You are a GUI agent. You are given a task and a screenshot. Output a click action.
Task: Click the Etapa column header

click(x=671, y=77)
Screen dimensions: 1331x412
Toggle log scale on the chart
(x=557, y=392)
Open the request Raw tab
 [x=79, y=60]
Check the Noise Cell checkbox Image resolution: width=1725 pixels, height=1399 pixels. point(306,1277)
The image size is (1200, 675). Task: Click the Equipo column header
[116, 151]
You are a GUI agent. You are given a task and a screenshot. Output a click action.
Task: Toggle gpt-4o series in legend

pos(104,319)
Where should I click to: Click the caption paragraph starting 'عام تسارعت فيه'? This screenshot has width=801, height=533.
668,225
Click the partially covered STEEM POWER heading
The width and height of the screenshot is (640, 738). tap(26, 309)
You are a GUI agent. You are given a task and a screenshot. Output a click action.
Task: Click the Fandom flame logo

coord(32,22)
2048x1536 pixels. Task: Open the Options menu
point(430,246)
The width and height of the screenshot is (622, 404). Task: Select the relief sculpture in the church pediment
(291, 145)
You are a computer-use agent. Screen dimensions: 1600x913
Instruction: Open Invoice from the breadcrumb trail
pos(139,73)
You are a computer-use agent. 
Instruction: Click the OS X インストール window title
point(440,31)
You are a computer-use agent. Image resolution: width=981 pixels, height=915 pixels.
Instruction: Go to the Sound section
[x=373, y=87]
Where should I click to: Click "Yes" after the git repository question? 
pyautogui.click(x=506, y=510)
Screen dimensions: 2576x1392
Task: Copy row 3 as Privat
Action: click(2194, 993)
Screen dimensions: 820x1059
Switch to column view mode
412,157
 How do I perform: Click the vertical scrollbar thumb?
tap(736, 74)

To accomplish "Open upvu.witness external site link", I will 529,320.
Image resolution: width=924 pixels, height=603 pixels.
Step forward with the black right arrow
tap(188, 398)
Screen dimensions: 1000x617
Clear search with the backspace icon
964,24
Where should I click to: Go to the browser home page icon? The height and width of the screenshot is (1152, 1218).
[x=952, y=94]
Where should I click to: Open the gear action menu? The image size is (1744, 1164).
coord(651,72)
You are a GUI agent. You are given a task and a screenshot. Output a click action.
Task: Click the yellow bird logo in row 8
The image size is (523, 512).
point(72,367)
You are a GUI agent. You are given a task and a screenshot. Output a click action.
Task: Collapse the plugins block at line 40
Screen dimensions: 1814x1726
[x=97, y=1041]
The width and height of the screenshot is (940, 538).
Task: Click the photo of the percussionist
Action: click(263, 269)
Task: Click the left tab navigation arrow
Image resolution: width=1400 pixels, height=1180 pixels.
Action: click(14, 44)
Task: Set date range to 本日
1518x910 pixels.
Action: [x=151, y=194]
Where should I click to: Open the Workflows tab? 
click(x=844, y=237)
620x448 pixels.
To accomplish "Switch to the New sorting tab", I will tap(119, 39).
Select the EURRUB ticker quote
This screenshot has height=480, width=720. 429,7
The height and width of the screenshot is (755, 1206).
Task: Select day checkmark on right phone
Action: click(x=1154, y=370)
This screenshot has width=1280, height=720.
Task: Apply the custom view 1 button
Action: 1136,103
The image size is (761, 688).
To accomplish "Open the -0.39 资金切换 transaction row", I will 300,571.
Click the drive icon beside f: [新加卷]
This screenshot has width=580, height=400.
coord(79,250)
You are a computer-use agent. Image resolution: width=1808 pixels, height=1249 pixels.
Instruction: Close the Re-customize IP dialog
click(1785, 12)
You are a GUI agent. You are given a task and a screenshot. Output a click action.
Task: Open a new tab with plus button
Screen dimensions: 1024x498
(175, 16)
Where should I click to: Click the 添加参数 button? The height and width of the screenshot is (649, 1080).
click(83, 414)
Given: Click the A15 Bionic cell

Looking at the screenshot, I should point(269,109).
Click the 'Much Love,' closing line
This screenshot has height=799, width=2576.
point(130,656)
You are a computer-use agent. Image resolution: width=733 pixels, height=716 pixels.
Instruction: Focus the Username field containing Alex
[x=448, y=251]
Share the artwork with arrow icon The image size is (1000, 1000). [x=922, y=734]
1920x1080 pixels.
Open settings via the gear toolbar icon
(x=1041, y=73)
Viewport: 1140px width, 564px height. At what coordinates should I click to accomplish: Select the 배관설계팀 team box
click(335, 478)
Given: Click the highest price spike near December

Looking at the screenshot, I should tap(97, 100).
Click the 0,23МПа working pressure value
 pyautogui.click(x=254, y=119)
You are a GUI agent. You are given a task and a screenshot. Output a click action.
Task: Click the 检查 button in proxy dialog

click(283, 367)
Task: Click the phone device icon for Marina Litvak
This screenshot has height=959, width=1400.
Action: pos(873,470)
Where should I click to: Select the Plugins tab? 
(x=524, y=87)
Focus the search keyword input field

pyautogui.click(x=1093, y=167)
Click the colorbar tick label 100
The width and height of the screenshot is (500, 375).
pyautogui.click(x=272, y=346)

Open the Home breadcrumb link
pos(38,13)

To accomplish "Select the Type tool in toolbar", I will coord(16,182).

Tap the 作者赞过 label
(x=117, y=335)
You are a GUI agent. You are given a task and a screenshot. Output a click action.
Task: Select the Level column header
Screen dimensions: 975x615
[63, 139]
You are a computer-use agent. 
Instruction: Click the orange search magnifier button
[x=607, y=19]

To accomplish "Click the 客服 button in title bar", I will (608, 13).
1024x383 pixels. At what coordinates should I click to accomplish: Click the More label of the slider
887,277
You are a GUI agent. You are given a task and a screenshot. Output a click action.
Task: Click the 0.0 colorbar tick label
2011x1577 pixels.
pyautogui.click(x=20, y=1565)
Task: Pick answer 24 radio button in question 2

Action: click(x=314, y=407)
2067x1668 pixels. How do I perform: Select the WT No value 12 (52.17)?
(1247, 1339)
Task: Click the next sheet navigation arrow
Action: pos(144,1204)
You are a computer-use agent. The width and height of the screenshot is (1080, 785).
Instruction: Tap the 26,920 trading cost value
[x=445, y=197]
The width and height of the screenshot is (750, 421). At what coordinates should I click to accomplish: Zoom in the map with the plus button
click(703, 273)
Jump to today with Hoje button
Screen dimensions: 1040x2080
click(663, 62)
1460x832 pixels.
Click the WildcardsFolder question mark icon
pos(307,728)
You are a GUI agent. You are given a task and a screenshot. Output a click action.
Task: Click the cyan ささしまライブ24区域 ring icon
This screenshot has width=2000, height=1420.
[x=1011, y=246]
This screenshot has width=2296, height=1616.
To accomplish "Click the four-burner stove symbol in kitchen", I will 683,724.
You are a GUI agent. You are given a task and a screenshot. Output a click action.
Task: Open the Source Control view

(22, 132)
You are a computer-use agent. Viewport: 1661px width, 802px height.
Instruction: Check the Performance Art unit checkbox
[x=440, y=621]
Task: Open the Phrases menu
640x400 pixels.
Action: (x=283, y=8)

== == ==

YOUR INSTRUCTIONS
Retype all the items above line for line, with no changes.

WRITTEN ANSWER
You are a GUI agent. You are given a task and a screenshot. Output a click action.
Task: Click the Etapa column header

click(x=671, y=77)
Screen dimensions: 1331x412
Toggle log scale on the chart
(x=557, y=392)
Open the request Raw tab
 [x=79, y=60]
Check the Noise Cell checkbox Image resolution: width=1725 pixels, height=1399 pixels. point(306,1277)
The image size is (1200, 675). Task: Click the Equipo column header
[116, 151]
You are a GUI agent. You are given a task and a screenshot. Output a click action.
Task: Toggle gpt-4o series in legend

pos(104,319)
Where should I click to: Click the caption paragraph starting 'عام تسارعت فيه'? This screenshot has width=801, height=533.
668,225
Click the partially covered STEEM POWER heading
The width and height of the screenshot is (640, 738). tap(26, 309)
You are a GUI agent. You are given a task and a screenshot. Output a click action.
Task: Click the Fandom flame logo

coord(32,22)
2048x1536 pixels. Task: Open the Options menu
point(430,246)
The width and height of the screenshot is (622, 404). Task: Select the relief sculpture in the church pediment
(291, 145)
You are a computer-use agent. Screen dimensions: 1600x913
Instruction: Open Invoice from the breadcrumb trail
pos(139,73)
You are a computer-use agent. 
Instruction: Click the OS X インストール window title
point(440,31)
You are a computer-use agent. Image resolution: width=981 pixels, height=915 pixels.
Instruction: Go to the Sound section
[x=373, y=87]
Where should I click to: Click "Yes" after the git repository question? 
pyautogui.click(x=506, y=510)
Screen dimensions: 2576x1392
Task: Copy row 3 as Privat
Action: click(2194, 993)
Screen dimensions: 820x1059
Switch to column view mode
412,157
 How do I perform: Click the vertical scrollbar thumb?
tap(736, 74)

To accomplish "Open upvu.witness external site link", I will 529,320.
Image resolution: width=924 pixels, height=603 pixels.
Step forward with the black right arrow
tap(188, 398)
Screen dimensions: 1000x617
Clear search with the backspace icon
964,24
Where should I click to: Go to the browser home page icon? The height and width of the screenshot is (1152, 1218).
[x=952, y=94]
Where should I click to: Open the gear action menu? The image size is (1744, 1164).
coord(651,72)
You are a GUI agent. You are given a task and a screenshot. Output a click action.
Task: Click the yellow bird logo in row 8
The image size is (523, 512).
point(72,367)
You are a GUI agent. You are given a task and a screenshot. Output a click action.
Task: Collapse the plugins block at line 40
Screen dimensions: 1814x1726
[x=97, y=1041]
The width and height of the screenshot is (940, 538).
Task: Click the photo of the percussionist
Action: click(263, 269)
Task: Click the left tab navigation arrow
Image resolution: width=1400 pixels, height=1180 pixels.
Action: click(14, 44)
Task: Set date range to 本日
1518x910 pixels.
Action: [x=151, y=194]
Where should I click to: Open the Workflows tab? 
click(x=844, y=237)
620x448 pixels.
To accomplish "Switch to the New sorting tab", I will tap(119, 39).
Select the EURRUB ticker quote
This screenshot has height=480, width=720. 429,7
The height and width of the screenshot is (755, 1206).
Task: Select day checkmark on right phone
Action: click(x=1154, y=370)
This screenshot has width=1280, height=720.
Task: Apply the custom view 1 button
Action: 1136,103
The image size is (761, 688).
To accomplish "Open the -0.39 资金切换 transaction row", I will 300,571.
Click the drive icon beside f: [新加卷]
This screenshot has width=580, height=400.
coord(79,250)
You are a computer-use agent. Image resolution: width=1808 pixels, height=1249 pixels.
Instruction: Close the Re-customize IP dialog
click(1785, 12)
You are a GUI agent. You are given a task and a screenshot. Output a click action.
Task: Open a new tab with plus button
Screen dimensions: 1024x498
(175, 16)
Where should I click to: Click the 添加参数 button? The height and width of the screenshot is (649, 1080).
click(83, 414)
Given: Click the A15 Bionic cell

Looking at the screenshot, I should point(269,109).
Click the 'Much Love,' closing line
This screenshot has height=799, width=2576.
point(130,656)
You are a computer-use agent. Image resolution: width=733 pixels, height=716 pixels.
Instruction: Focus the Username field containing Alex
[x=448, y=251]
Share the artwork with arrow icon The image size is (1000, 1000). [x=922, y=734]
1920x1080 pixels.
Open settings via the gear toolbar icon
(x=1041, y=73)
Viewport: 1140px width, 564px height. At what coordinates should I click to accomplish: Select the 배관설계팀 team box
click(335, 478)
Given: Click the highest price spike near December

Looking at the screenshot, I should tap(97, 100).
Click the 0,23МПа working pressure value
 pyautogui.click(x=254, y=119)
You are a GUI agent. You are given a task and a screenshot. Output a click action.
Task: Click the 检查 button in proxy dialog

click(283, 367)
Task: Click the phone device icon for Marina Litvak
This screenshot has height=959, width=1400.
Action: pos(873,470)
Where should I click to: Select the Plugins tab? 
(x=524, y=87)
Focus the search keyword input field

pyautogui.click(x=1093, y=167)
Click the colorbar tick label 100
The width and height of the screenshot is (500, 375).
pyautogui.click(x=272, y=346)

Open the Home breadcrumb link
pos(38,13)

To accomplish "Select the Type tool in toolbar", I will coord(16,182).

Tap the 作者赞过 label
(x=117, y=335)
You are a GUI agent. You are given a task and a screenshot. Output a click action.
Task: Select the Level column header
Screen dimensions: 975x615
[63, 139]
You are a computer-use agent. 
Instruction: Click the orange search magnifier button
[x=607, y=19]

To accomplish "Click the 客服 button in title bar", I will (608, 13).
1024x383 pixels. At what coordinates should I click to accomplish: Click the More label of the slider
887,277
You are a GUI agent. You are given a task and a screenshot. Output a click action.
Task: Click the 0.0 colorbar tick label
2011x1577 pixels.
pyautogui.click(x=20, y=1565)
Task: Pick answer 24 radio button in question 2

Action: click(x=314, y=407)
2067x1668 pixels. How do I perform: Select the WT No value 12 (52.17)?
(1247, 1339)
Task: Click the next sheet navigation arrow
Action: pos(144,1204)
You are a computer-use agent. The width and height of the screenshot is (1080, 785).
Instruction: Tap the 26,920 trading cost value
[x=445, y=197]
The width and height of the screenshot is (750, 421). At what coordinates should I click to accomplish: Zoom in the map with the plus button
click(703, 273)
Jump to today with Hoje button
Screen dimensions: 1040x2080
click(663, 62)
1460x832 pixels.
Click the WildcardsFolder question mark icon
pos(307,728)
You are a GUI agent. You are given a task and a screenshot. Output a click action.
Task: Click the cyan ささしまライブ24区域 ring icon
This screenshot has width=2000, height=1420.
[x=1011, y=246]
This screenshot has width=2296, height=1616.
To accomplish "Click the four-burner stove symbol in kitchen", I will 683,724.
You are a GUI agent. You are given a task and a screenshot. Output a click action.
Task: Open the Source Control view

(22, 132)
You are a computer-use agent. Viewport: 1661px width, 802px height.
Instruction: Check the Performance Art unit checkbox
[x=440, y=621]
Task: Open the Phrases menu
640x400 pixels.
Action: (x=283, y=8)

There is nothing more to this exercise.